Football training facility in Las Rozas de Madrid, Spain

La Ciudad del Fútbol de la Real Federación Española de Fútbol (The Football City of the Royal Spanish Football Federation) is a football training facility opened in 2003, serving as the headquarters of the Royal Spanish Football Federation as well as the official training centre of the Spanish football team. It is located in the municipality of Las Rozas de Madrid around 20 km northwest of the capital Madrid, within the Community of Madrid.

==Overview==
Occupying and area of 12 hectares, the Ciudad del Fútbol was opened on 12 May 2003. It is currently home to 4 regular-sized football training pitches, an indoor arena, a social and training area, the athletes' residential building and on-site medical centre.

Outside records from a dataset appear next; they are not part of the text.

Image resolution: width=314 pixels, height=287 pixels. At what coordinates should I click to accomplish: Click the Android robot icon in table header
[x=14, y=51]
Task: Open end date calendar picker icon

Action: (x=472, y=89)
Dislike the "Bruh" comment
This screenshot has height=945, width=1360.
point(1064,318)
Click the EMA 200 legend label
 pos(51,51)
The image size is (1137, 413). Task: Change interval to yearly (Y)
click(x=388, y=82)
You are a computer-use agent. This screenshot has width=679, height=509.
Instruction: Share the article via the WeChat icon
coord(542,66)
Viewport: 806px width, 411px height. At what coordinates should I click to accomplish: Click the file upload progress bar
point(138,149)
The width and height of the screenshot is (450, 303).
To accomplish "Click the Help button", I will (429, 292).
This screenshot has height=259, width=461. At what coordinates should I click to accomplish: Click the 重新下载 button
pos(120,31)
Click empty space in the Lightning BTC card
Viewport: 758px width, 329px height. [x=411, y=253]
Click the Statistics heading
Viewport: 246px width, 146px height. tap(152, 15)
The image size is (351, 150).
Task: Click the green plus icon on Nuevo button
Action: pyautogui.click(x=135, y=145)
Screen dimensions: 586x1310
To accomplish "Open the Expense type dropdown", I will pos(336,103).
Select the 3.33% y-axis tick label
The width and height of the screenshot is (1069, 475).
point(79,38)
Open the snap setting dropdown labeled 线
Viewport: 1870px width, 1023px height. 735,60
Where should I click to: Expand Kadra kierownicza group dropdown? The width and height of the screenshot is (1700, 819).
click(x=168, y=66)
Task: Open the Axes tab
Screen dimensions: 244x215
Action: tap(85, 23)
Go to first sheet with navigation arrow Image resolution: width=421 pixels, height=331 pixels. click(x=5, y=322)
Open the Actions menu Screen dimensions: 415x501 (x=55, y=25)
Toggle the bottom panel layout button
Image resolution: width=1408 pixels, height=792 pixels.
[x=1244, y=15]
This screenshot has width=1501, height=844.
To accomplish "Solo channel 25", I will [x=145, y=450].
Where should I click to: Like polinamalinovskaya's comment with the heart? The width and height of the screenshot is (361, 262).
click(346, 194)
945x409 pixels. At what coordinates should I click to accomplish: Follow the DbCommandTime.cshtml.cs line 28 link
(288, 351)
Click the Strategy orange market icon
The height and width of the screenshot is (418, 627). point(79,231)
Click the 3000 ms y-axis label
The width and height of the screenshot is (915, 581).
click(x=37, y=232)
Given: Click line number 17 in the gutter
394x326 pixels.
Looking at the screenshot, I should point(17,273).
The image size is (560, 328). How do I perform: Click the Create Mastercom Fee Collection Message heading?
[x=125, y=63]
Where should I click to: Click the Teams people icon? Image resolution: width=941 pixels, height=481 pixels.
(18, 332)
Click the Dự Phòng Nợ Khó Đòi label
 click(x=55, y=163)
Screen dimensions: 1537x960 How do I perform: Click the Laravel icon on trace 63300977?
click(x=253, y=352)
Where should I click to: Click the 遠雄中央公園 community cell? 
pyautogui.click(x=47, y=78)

The main building of the Spanish Football Federation is located at the eastern side of the complex. The museum of the Spain national football team as well as the Luis Aragonés assembly hall are housed in the building.

The centre provides a range of football and professional training courses for coaches and referees. It also hosts a number of annual football tournaments, such as UEFA Women's youth tournaments.

In January 2021, local clubs CF Fuenlabrada, Rayo Vallecano and AD Alcorcón held their Copa del Rey matches at the ground due to Storm Filomena affecting their venues.